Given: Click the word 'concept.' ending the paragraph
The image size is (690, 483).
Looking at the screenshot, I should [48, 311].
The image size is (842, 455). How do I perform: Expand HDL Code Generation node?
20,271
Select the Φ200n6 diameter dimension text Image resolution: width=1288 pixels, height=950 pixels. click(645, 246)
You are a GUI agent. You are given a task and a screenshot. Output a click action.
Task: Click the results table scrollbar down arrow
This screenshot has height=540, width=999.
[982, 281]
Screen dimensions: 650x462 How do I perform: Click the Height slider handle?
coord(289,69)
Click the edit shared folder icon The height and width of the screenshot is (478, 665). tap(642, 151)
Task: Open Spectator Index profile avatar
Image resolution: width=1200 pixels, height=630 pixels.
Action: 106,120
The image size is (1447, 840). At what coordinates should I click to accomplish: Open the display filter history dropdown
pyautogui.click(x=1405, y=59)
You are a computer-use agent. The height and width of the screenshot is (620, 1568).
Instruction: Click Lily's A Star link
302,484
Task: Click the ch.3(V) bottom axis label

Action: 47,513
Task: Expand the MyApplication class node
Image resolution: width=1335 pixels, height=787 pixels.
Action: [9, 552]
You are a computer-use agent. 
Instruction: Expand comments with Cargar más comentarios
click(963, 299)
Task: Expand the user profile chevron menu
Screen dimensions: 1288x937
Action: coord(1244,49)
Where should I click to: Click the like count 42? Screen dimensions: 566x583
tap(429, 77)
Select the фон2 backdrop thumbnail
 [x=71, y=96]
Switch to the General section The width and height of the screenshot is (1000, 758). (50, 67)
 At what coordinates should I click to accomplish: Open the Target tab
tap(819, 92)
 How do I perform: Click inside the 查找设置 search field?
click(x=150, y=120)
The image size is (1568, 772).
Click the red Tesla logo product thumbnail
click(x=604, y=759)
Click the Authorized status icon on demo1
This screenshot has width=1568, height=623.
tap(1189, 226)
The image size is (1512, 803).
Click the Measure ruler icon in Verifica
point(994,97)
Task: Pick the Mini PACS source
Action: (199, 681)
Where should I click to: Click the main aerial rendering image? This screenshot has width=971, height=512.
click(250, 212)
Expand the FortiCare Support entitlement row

■ ■ ■ ■

Copy the records above line for line, with no changes.

Given: Click the word 'concept.' ending the paragraph
The image size is (690, 483).
Looking at the screenshot, I should [48, 311].
The image size is (842, 455). How do I perform: Expand HDL Code Generation node?
20,271
Select the Φ200n6 diameter dimension text Image resolution: width=1288 pixels, height=950 pixels. click(645, 246)
You are a GUI agent. You are given a task and a screenshot. Output a click action.
Task: Click the results table scrollbar down arrow
This screenshot has height=540, width=999.
[982, 281]
Screen dimensions: 650x462 How do I perform: Click the Height slider handle?
coord(289,69)
Click the edit shared folder icon The height and width of the screenshot is (478, 665). tap(642, 151)
Task: Open Spectator Index profile avatar
Image resolution: width=1200 pixels, height=630 pixels.
Action: 106,120
The image size is (1447, 840). At what coordinates should I click to accomplish: Open the display filter history dropdown
pyautogui.click(x=1405, y=59)
You are a computer-use agent. The height and width of the screenshot is (620, 1568).
Instruction: Click Lily's A Star link
302,484
Task: Click the ch.3(V) bottom axis label

Action: 47,513
Task: Expand the MyApplication class node
Image resolution: width=1335 pixels, height=787 pixels.
Action: [9, 552]
You are a computer-use agent. 
Instruction: Expand comments with Cargar más comentarios
click(963, 299)
Task: Expand the user profile chevron menu
Screen dimensions: 1288x937
Action: coord(1244,49)
Where should I click to: Click the like count 42? Screen dimensions: 566x583
tap(429, 77)
Select the фон2 backdrop thumbnail
 [x=71, y=96]
Switch to the General section The width and height of the screenshot is (1000, 758). (50, 67)
 At what coordinates should I click to accomplish: Open the Target tab
tap(819, 92)
 How do I perform: Click inside the 查找设置 search field?
click(x=150, y=120)
The image size is (1568, 772).
Click the red Tesla logo product thumbnail
click(x=604, y=759)
Click the Authorized status icon on demo1
This screenshot has width=1568, height=623.
tap(1189, 226)
The image size is (1512, 803).
Click the Measure ruler icon in Verifica
point(994,97)
Task: Pick the Mini PACS source
Action: (199, 681)
Where should I click to: Click the main aerial rendering image? This screenshot has width=971, height=512.
click(250, 212)
Expand the FortiCare Support entitlement row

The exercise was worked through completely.